So, I don't like to play the Africa card. You know the whole "oh you think that ____ is bad, well in Africa ______." Because that is both disingenuous and super super annoying.
However.
There is one exception. One first world trifle that will now always make me chuckle. And that is when my friends in first world countries complain about the traffic. Oh, you think your traffic is bad?? You have NO IDEA.
My first day in Uganda, we arrived at the Kampala airport at 7am. After the roughly hour drive from Entebbe to Kampala, we had barely set our bags down when Terry, who had already been in town a couple of days, proposed he take us to this "great bar overlooking the city."

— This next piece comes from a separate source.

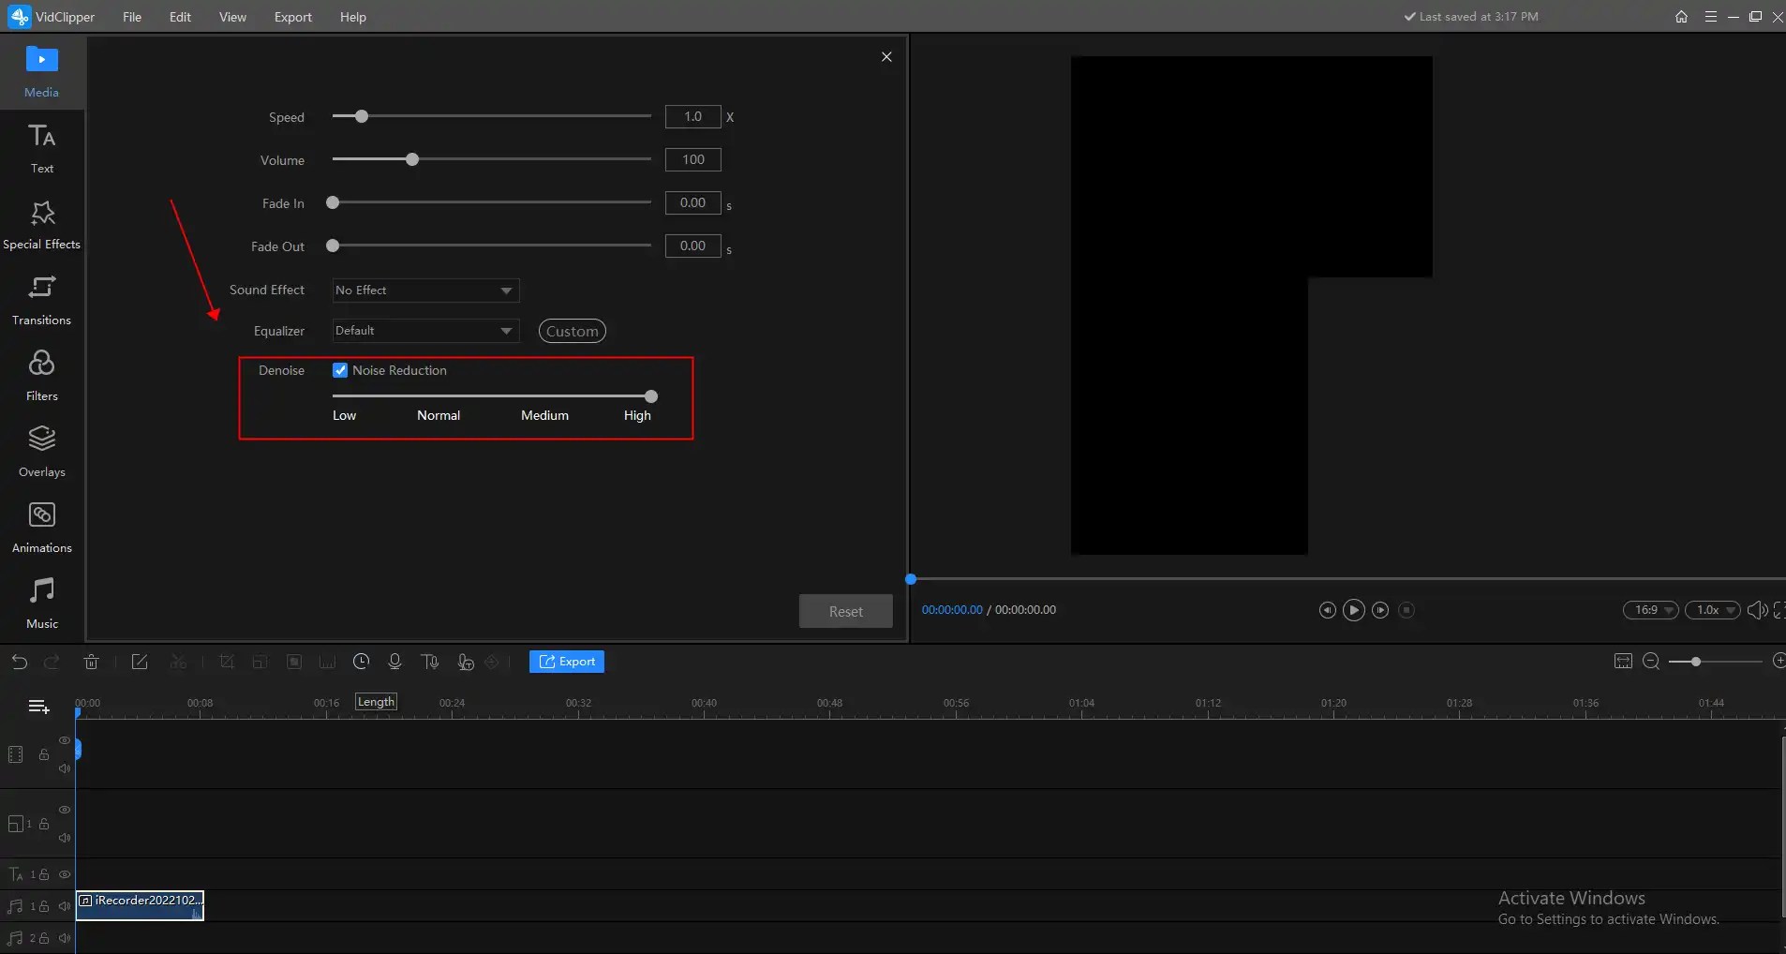Image resolution: width=1786 pixels, height=954 pixels.
Task: Click the text-to-speech icon in the toolbar
Action: tap(431, 662)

"Woooo welcome to study abroad!!!" I thought. So a gang of us set out to follow Terry to the bar. Little did we unsuspecting bazungu know, but he was taking us to Old Park. After winding my way through what can only be termed madness, knocking down a vendor's stand in the process and feeling mortified, we finally sat down at the bar. "What have I gotten myself into?!?!?!" I thought. "How am I ever going to learn to navigate this??"
Scenes from Old Park:
Right before our Ethiopian cooking lesson, Hannah and I stopped at the same bar. As we sat overlooking Old Park, the inevitable reflections began. We talked about how we felt we had come so far in Kampala. How the things that once felt unconquerable now felt commonplace, easy. I'm not sure exactly when that moment happens when you stop feeling like a tourist, and start feeling like a resident, but as I looked at Old Park with total comfort, I was certain that it had happened. While I once wondered how I would survive Kampala, I now wonder how I am ever going to be able to leave.
So, go ahead and complain about your traffic. With your "lanes" and "traffic lights" and "cars that go the right way in traffic" and "no livestock on public transportation." That's fine. But until you've conquered Old Park, you have no idea.